#### [TASK GOAL]
Can you rewrite the rows below from the line with "Viewport: 263px width, 283px" up to and including the line with "pos(485,206)", switching "rainbow" to "sunflower" and leaving everything else unchanged? Leave the pictures out.

[Collected data entries]
╔══

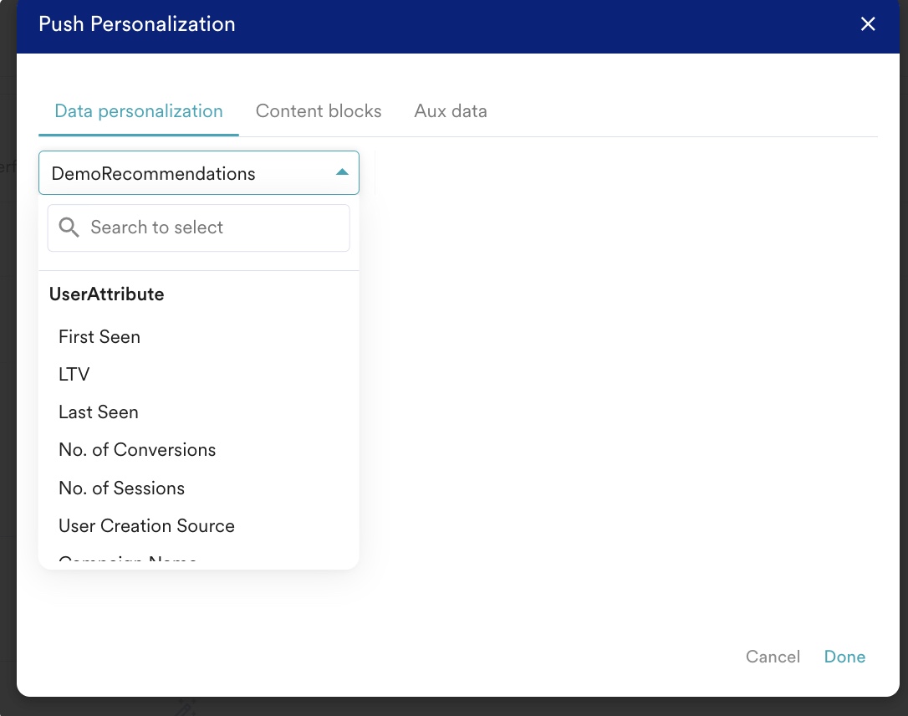Pick Last Seen from the list
The image size is (908, 716).
tap(99, 412)
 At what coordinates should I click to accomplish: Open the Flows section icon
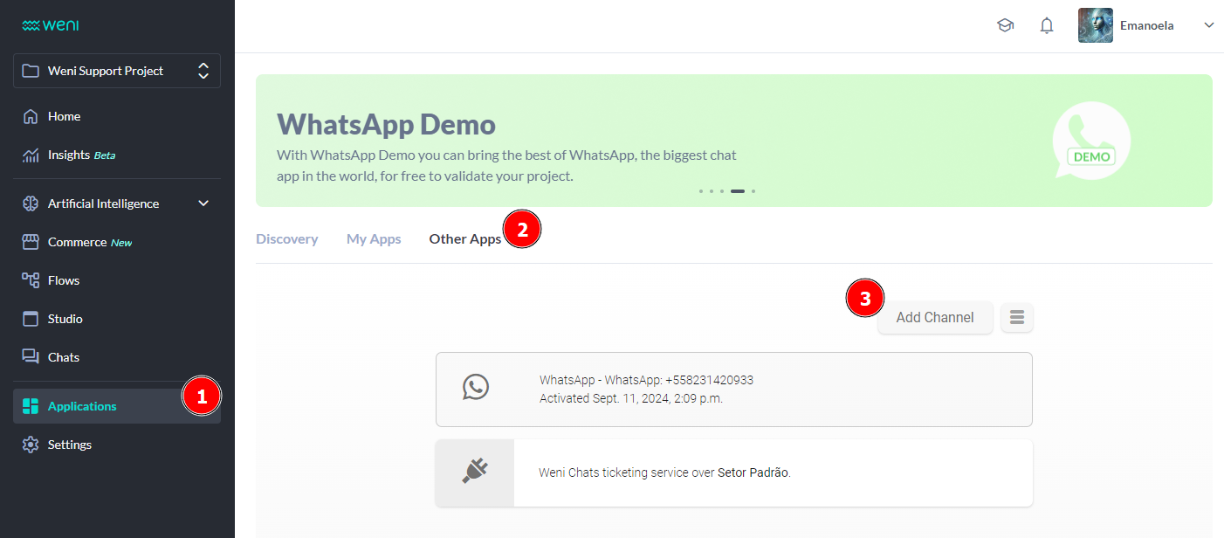click(x=31, y=280)
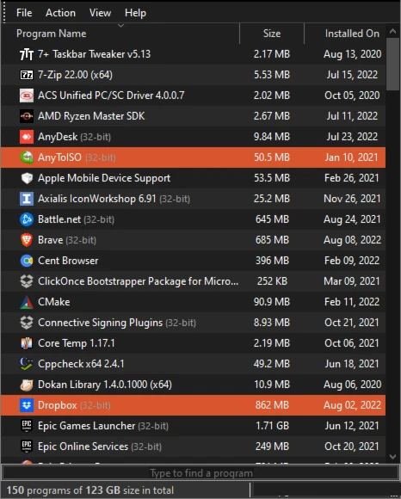Click the Brave lion icon
The height and width of the screenshot is (499, 401).
tap(27, 240)
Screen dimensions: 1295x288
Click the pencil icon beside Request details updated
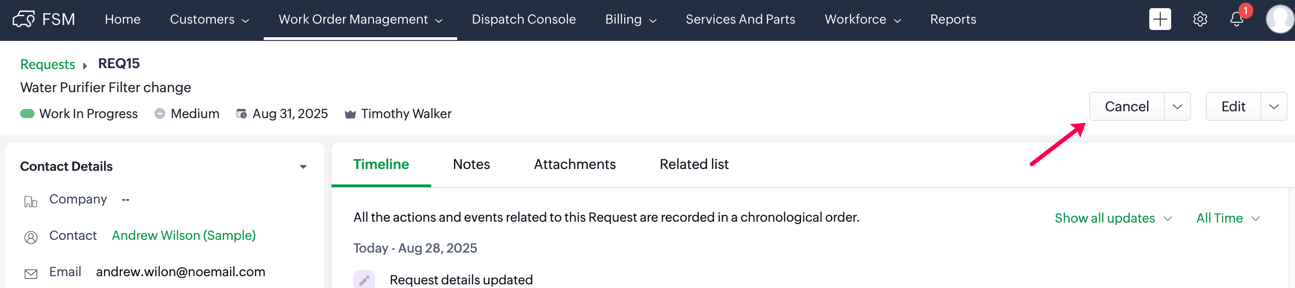click(364, 279)
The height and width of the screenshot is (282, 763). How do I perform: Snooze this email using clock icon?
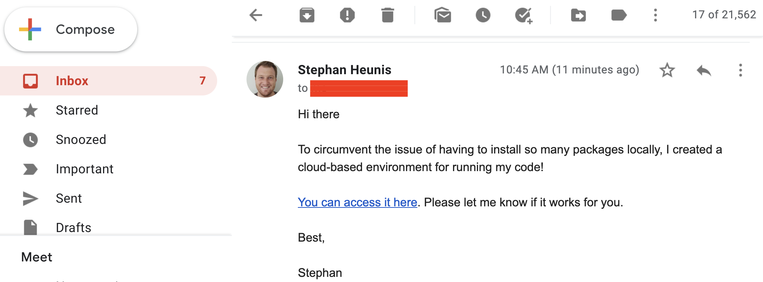tap(483, 15)
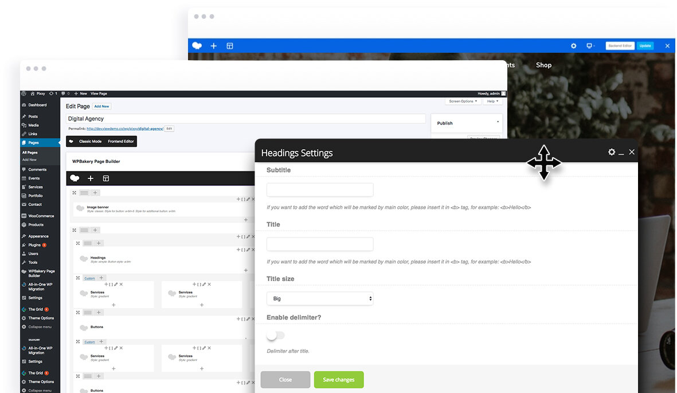Click the add element plus in blue frontend toolbar
The image size is (677, 393).
pos(214,46)
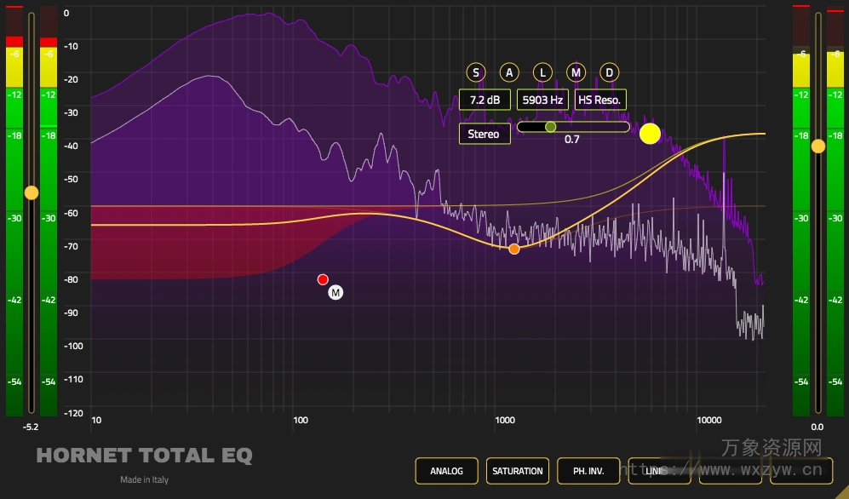Select the orange bell band node
The image size is (849, 499).
click(x=514, y=248)
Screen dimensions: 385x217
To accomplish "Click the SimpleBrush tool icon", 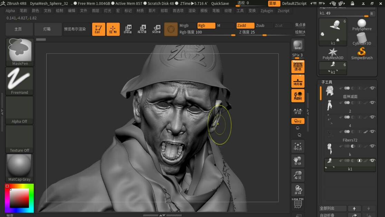I will [x=362, y=53].
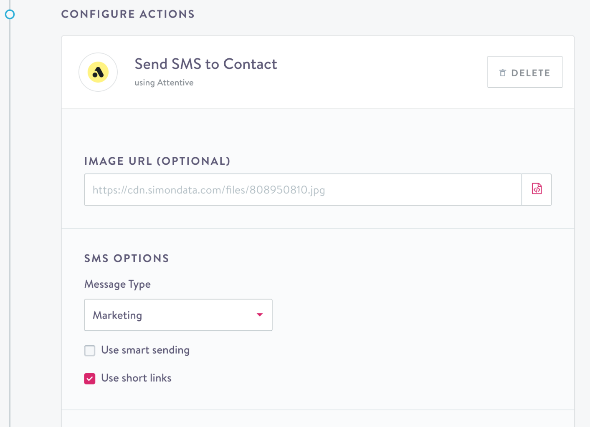Click the 'Use short links' label text
Viewport: 590px width, 427px height.
click(x=136, y=378)
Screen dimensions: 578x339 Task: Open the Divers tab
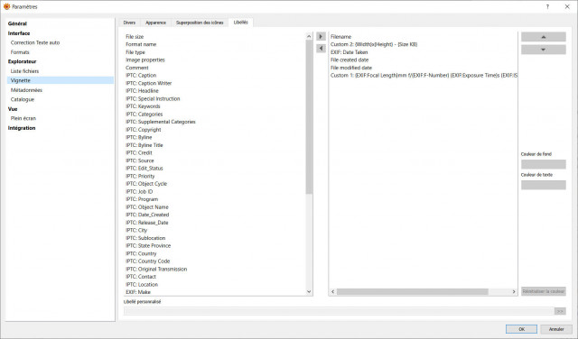(129, 23)
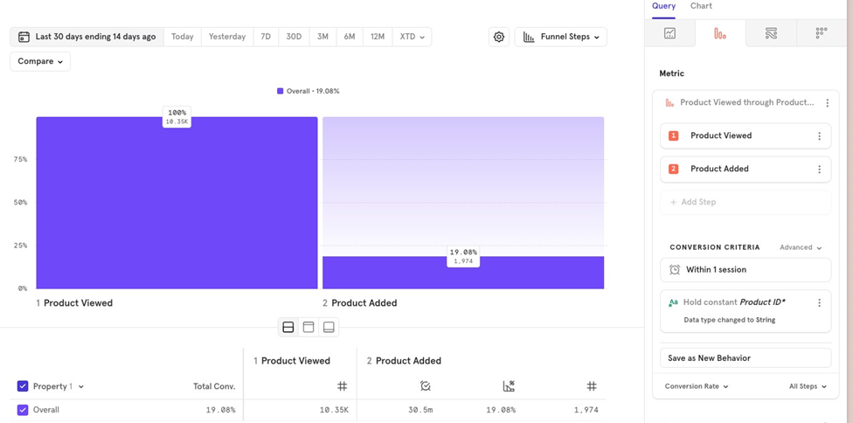Select the Flows report type icon

point(771,33)
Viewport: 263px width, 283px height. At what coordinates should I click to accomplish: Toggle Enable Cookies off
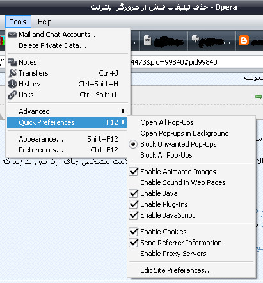coord(134,232)
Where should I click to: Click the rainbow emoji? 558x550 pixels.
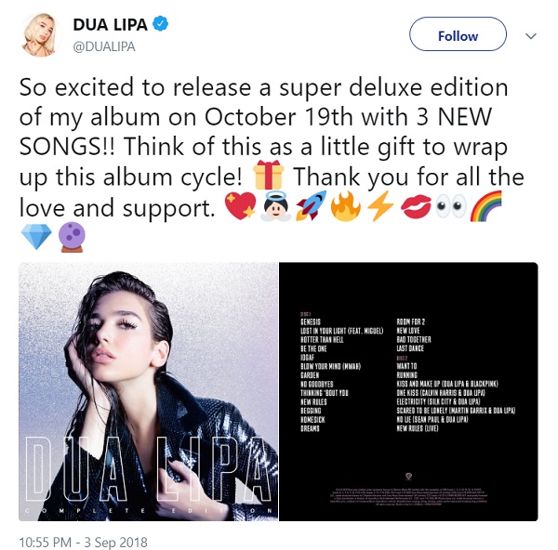pos(485,206)
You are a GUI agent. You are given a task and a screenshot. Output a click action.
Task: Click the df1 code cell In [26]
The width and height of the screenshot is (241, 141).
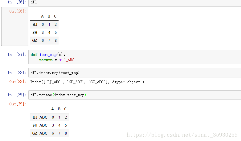(x=134, y=2)
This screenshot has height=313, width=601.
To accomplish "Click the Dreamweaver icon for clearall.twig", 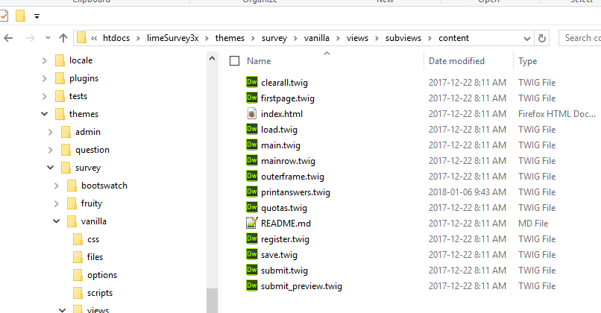I will pos(252,82).
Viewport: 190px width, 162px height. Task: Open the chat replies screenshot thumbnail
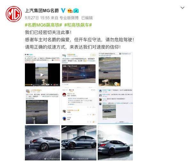coord(115,106)
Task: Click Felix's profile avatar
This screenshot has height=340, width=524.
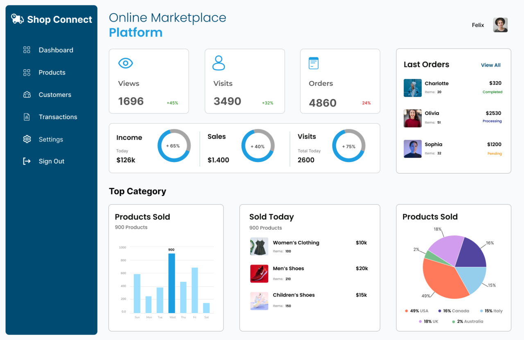Action: click(x=500, y=25)
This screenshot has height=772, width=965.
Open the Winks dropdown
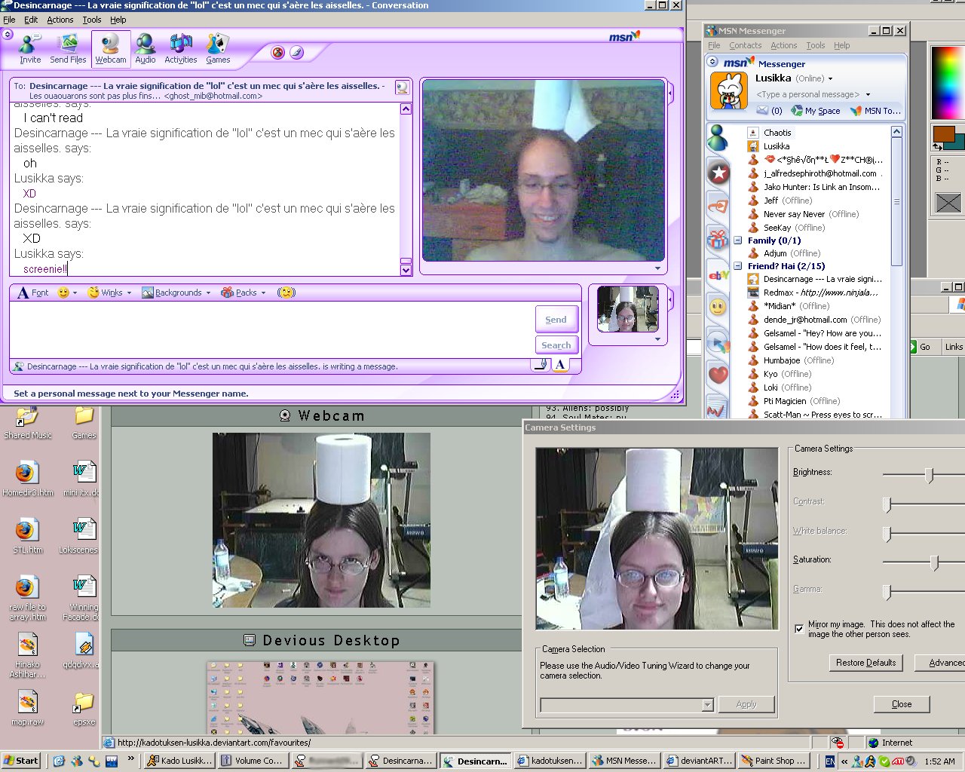point(111,293)
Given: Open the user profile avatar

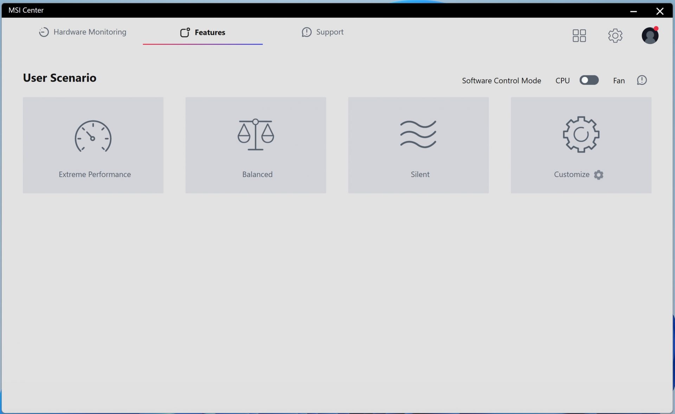Looking at the screenshot, I should click(x=650, y=36).
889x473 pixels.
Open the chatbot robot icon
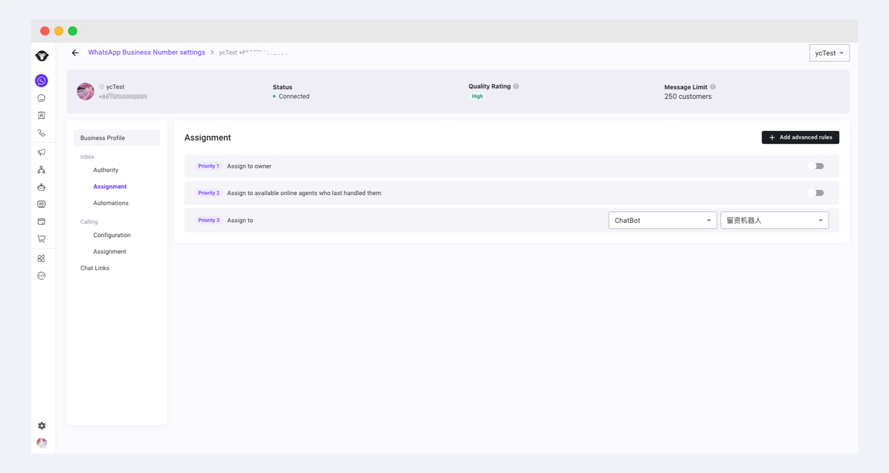pyautogui.click(x=41, y=187)
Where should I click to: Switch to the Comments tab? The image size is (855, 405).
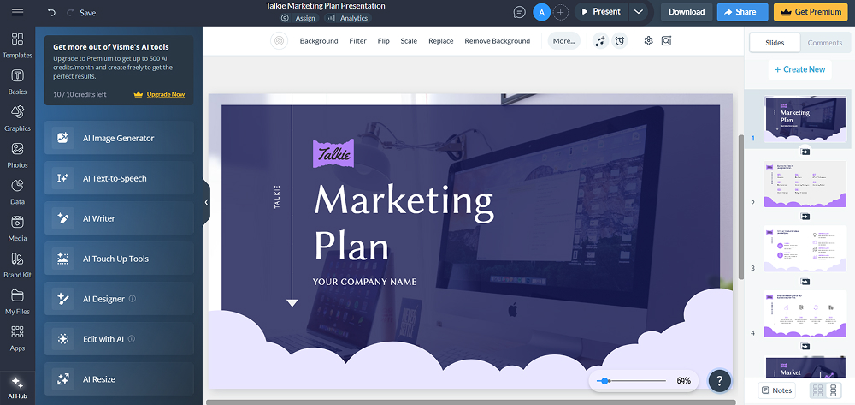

╚══

#### [EXERCISE RESULT]
Viewport: 263px width, 283px height. At what coordinates should I click to accomplish: Toggle Enable Cookies off
coord(134,232)
Where should I click to: Click the sunflower emoji? 558x550 pixels.
pos(485,206)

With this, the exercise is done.